Link: Internetregulierung nach dem ACTA Entwurf

posted by Stadler at 08:33  

1.5.10

Bundesratsausschüsse kritisieren Censilia

Eine Ausschussempfehlung vom 26.04.2010 zum Richtlinienvorschlag der EU zur Bekämpfung des sexuellen Missbrauchs von Kindern und der Kinderpornografie, der auch das Instrumentarium der Access-Blockaden vorsieht, schlägt dem Bundesrat vor, kritisch bis ablehnend zum Richtlinienentwurf Stellung zu nehmen.

Kritisiert wird u.a., dass die Richtlinie alle Personen unter 18 Jahren als Kinder betrachtet. Zu Recht weist der Bundesrat darauf hin, dass die Schutzwürdigkeit von Jugendlichen (zwischen 14 und 18 Jahren) anders zu beurteilen ist, als die von Kindern.

Deutliche Kritik wird auch an den beabsichtigten Access-Sperren geübt, die im verfassungsrechtlichen Sinne sogar als unverhältnismäßig bewertet werden. Der Wortlaut der Ausschussempfehlung macht deutlich, dass einige politische Akteure nunmehr endlich verstanden haben, worin das eigentlich Problem der Zugangsblockaden besteht. Das ist der aufklärenden Arbeit von Sperrgegnern wie dem AK Zensur geschuldet. Einige Auszüge aus der Ausschussempfehlung:

Da Sperren leicht zu umgehen sind, spiegeln sie einen Schutz vor, der in Wahrheit nicht gegeben ist. Sperren laufen zudem Gefahr, als Zensurversuch des Internets empfunden zu werden. Der Grundsatz „Löschen statt Sperren“ ist deshalb intensiv zu verfolgen. (…)

*Quellenauszug*:
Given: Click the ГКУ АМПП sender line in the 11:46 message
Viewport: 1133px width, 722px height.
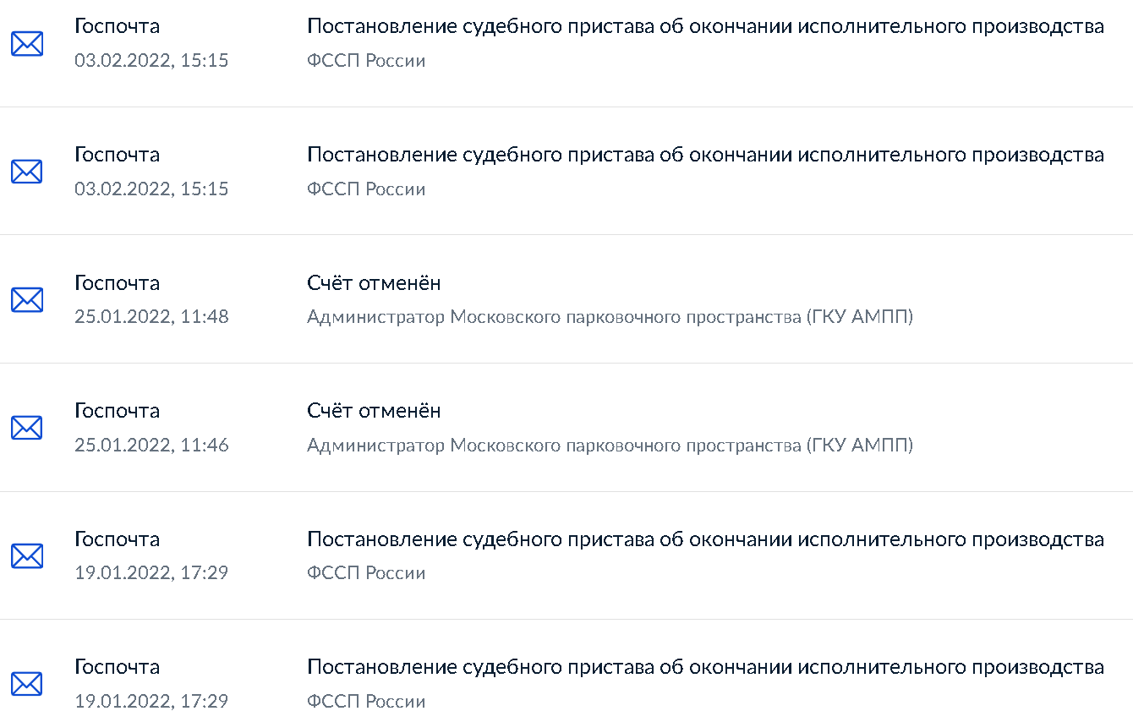Looking at the screenshot, I should click(x=610, y=446).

*Schriftliche Aufgaben*:
1. Fassen Sie den Absatz des Textauszugs, der mit „Deutliche Kritik wird auch“ beginnt, als knappe Stichpunktliste zusammen und behalten Sie dabei seine wesentlichen Aussagen bei.
2. Führen Sie den Textauszug über die Kritik der Bundesratsausschüsse an Censilia im Anschluss an seinen letzten Satz weiter.

*Die Antworten*:
1.
- Die Ausschussempfehlung kritisiert die geplanten Access-Sperren deutlich und bewertet sie verfassungsrechtlich sogar als unverhältnismäßig.
- Ihr Wortlaut zeigt, dass einige politische Akteure das Problem der Zugangsblockaden inzwischen verstanden haben.
- Das ist der Aufklärungsarbeit von Sperrgegnern wie dem AK Zensur zu verdanken.
- Im Anschluss folgen einige Auszüge aus der Ausschussempfehlung.

2.
Internetsperren widersprechen auch den rechtsstaatlichen Anforderungen des Verhältnismäßigkeitsgrundsatzes:

– Internetsperren sind sachlich nicht geeignet, die Verbreitung kinderpornografischer Inhalte wirksam zu bekämpfen. Ihre Umgehung ist technisch mit einfachsten Methoden möglich. Die Sperren bieten darüber hinaus keinen Schutz gegen alternative Verbreitungswege.

– Internetsperren sind auch nicht erforderlich im Sinne des Verhältnismäßigkeitsgrundsatzes, da mit dem Löschen ein milderes, mindestens gleich wirksames Mittel zur Verfügung steht. Schon jetzt werden kinderpornografische Inhalte auf der ganzen Welt gelöscht.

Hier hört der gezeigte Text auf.